WORK REQUIRED:
Below are some entries. Copy each line that holds the string "agent".

MATERIAL PROVIDED:

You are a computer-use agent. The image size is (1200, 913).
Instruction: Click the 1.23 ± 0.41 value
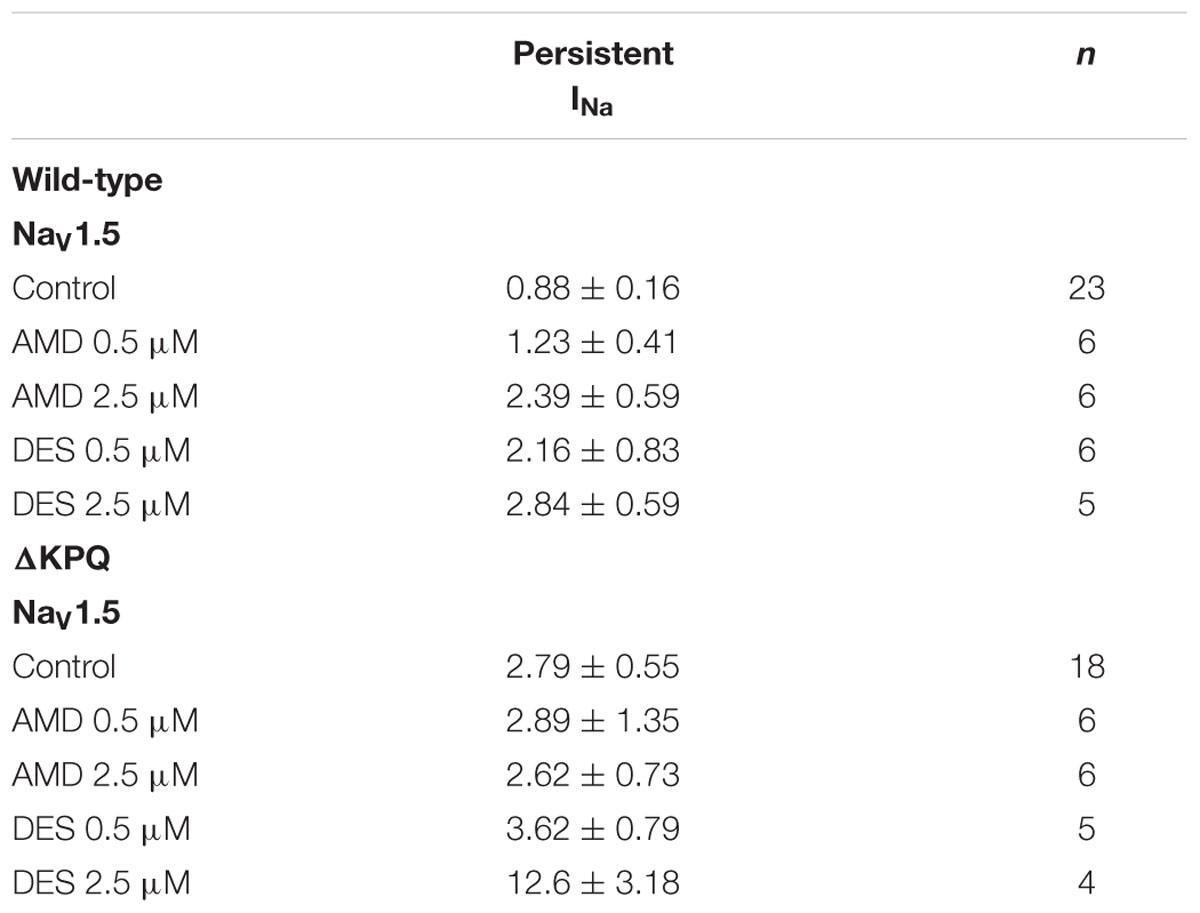pyautogui.click(x=593, y=342)
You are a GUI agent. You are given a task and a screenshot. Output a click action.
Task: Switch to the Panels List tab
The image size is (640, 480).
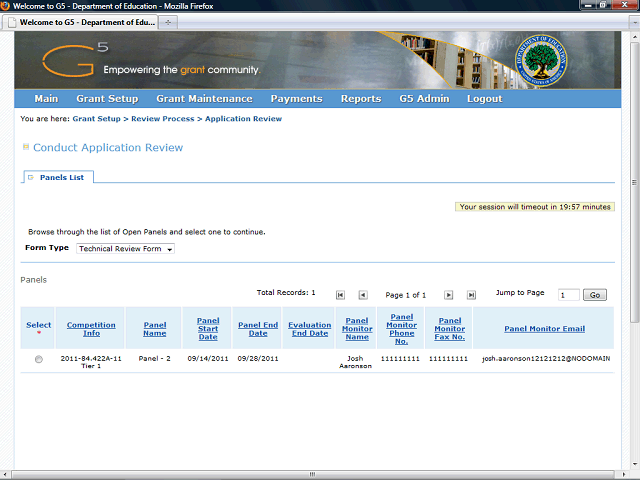point(61,177)
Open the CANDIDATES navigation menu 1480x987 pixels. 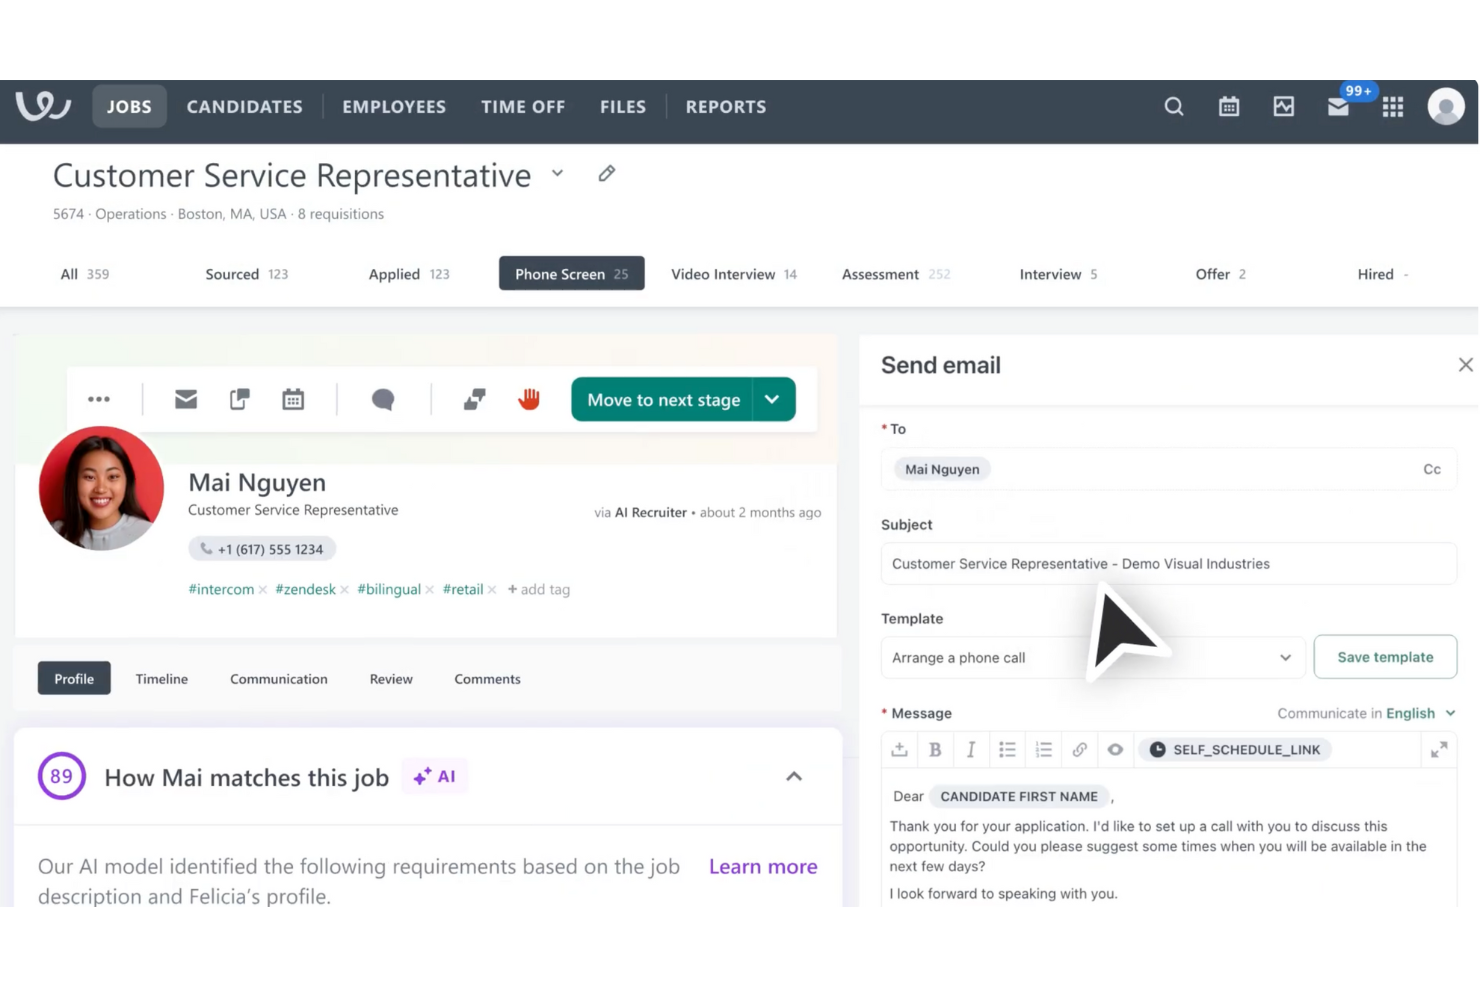coord(244,106)
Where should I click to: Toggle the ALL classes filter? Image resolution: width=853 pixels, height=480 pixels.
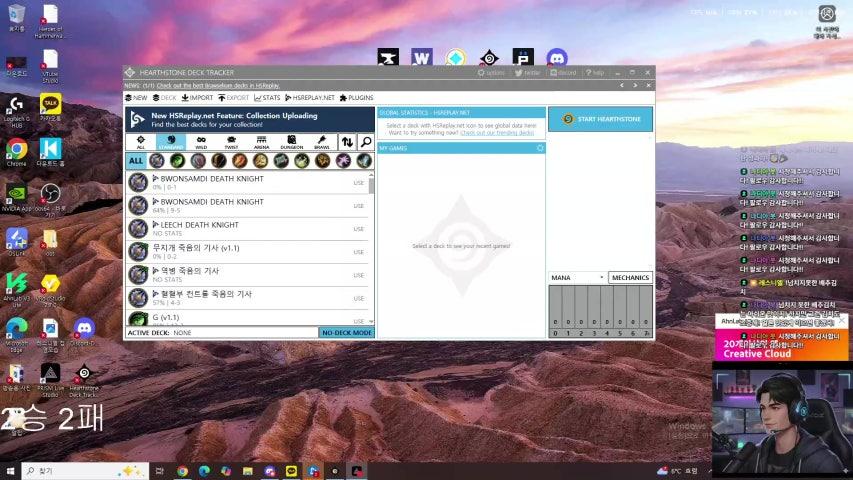tap(136, 161)

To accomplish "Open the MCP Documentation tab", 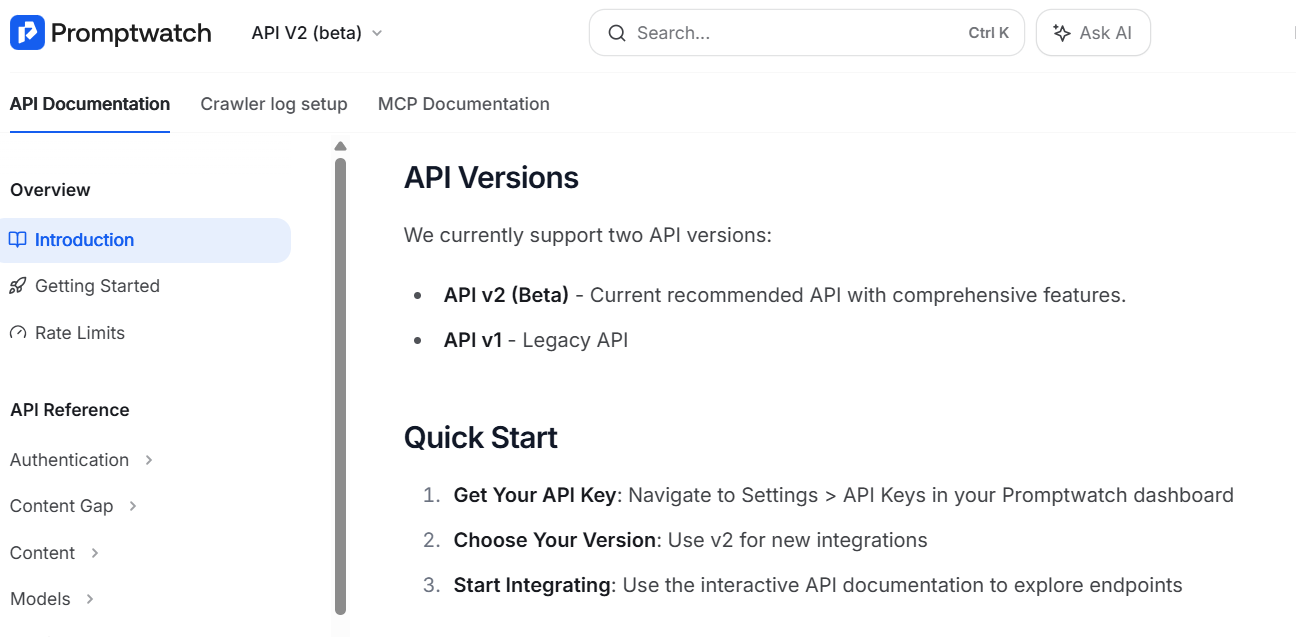I will [463, 103].
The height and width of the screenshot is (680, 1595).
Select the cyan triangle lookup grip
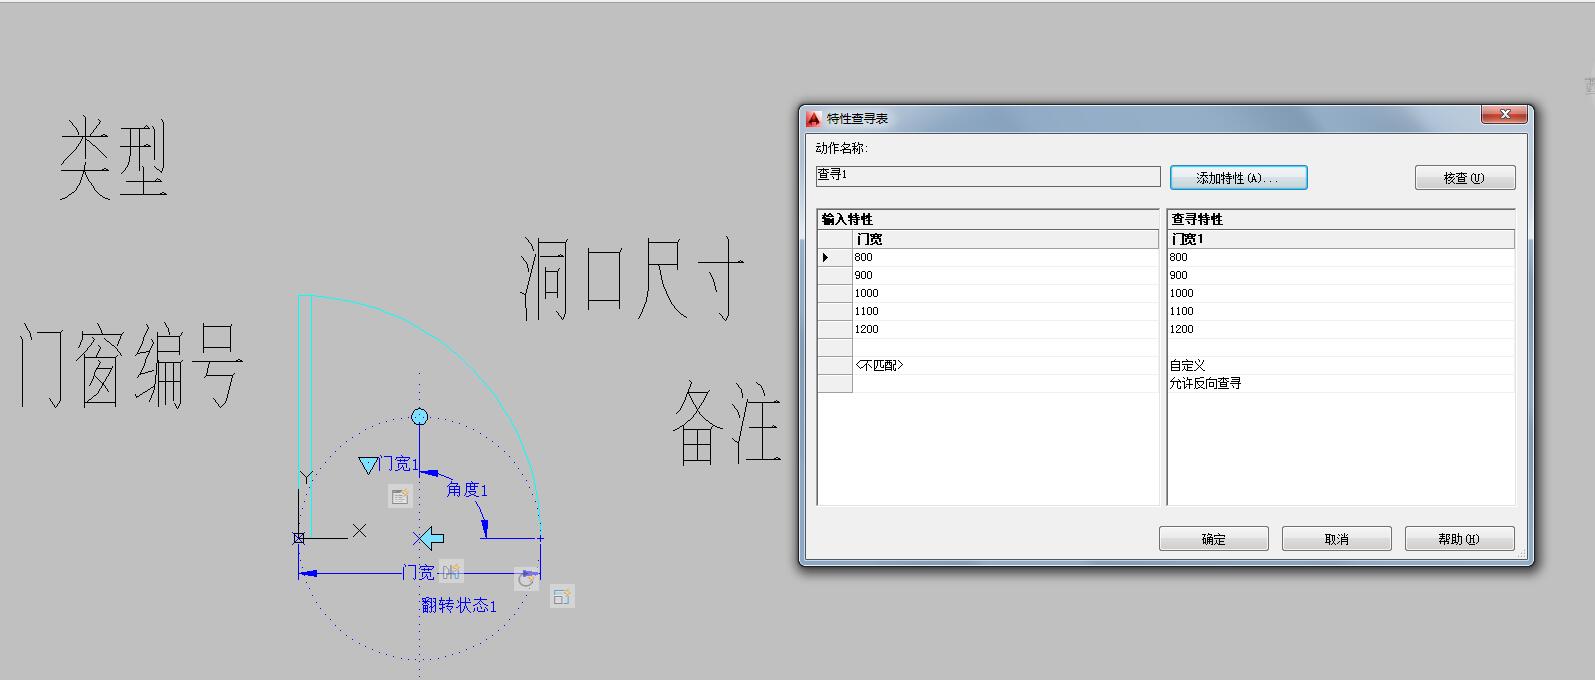[x=367, y=465]
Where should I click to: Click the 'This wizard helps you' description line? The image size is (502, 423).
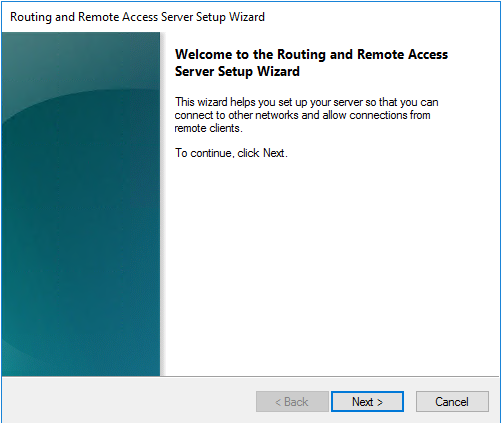tap(307, 102)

RESPONSE TO THIS EXERCISE:
You are a computer-use agent. The image size is (1200, 913).
You are a GUI agent. You are given a task and a screenshot. Output a click action.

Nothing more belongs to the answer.